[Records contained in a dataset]
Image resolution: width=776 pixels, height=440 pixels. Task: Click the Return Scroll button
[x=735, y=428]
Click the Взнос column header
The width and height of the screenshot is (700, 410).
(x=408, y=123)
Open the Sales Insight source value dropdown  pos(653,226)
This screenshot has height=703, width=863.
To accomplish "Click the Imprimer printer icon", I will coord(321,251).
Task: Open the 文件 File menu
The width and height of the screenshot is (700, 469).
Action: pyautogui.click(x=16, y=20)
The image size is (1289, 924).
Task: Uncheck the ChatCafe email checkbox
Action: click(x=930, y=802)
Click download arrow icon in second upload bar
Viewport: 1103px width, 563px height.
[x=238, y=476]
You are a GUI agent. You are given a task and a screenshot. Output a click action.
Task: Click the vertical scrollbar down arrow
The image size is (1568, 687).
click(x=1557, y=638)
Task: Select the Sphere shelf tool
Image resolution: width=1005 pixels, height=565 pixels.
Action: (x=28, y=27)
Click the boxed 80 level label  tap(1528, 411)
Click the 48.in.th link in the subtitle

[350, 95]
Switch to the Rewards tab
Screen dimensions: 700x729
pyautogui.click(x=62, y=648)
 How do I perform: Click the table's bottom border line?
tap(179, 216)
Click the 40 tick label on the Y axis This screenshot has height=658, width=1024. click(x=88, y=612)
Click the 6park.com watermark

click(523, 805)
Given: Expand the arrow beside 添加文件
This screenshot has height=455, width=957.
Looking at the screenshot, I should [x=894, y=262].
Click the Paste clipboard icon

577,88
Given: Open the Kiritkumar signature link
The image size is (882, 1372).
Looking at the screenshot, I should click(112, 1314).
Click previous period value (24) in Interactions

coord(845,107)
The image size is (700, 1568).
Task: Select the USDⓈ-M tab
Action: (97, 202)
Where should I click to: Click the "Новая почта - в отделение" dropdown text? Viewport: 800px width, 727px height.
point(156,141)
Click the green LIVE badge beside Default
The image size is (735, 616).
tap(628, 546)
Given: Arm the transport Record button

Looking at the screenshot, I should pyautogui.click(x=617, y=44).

### Exercise:
Repeat the data above starting at the line with "Given: Expand the arrow beside 添加文件" and ending at its last line, exactly, with no other lines.

### Task solution:
Given: Expand the arrow beside 添加文件
This screenshot has height=455, width=957.
Looking at the screenshot, I should [x=894, y=262].
Click the Paste clipboard icon

577,88
Given: Open the Kiritkumar signature link
The image size is (882, 1372).
Looking at the screenshot, I should click(112, 1314).
Click previous period value (24) in Interactions

coord(845,107)
The image size is (700, 1568).
Task: Select the USDⓈ-M tab
Action: (97, 202)
Where should I click to: Click the "Новая почта - в отделение" dropdown text? Viewport: 800px width, 727px height.
point(156,141)
Click the green LIVE badge beside Default
The image size is (735, 616).
tap(628, 546)
Given: Arm the transport Record button

Looking at the screenshot, I should pyautogui.click(x=617, y=44).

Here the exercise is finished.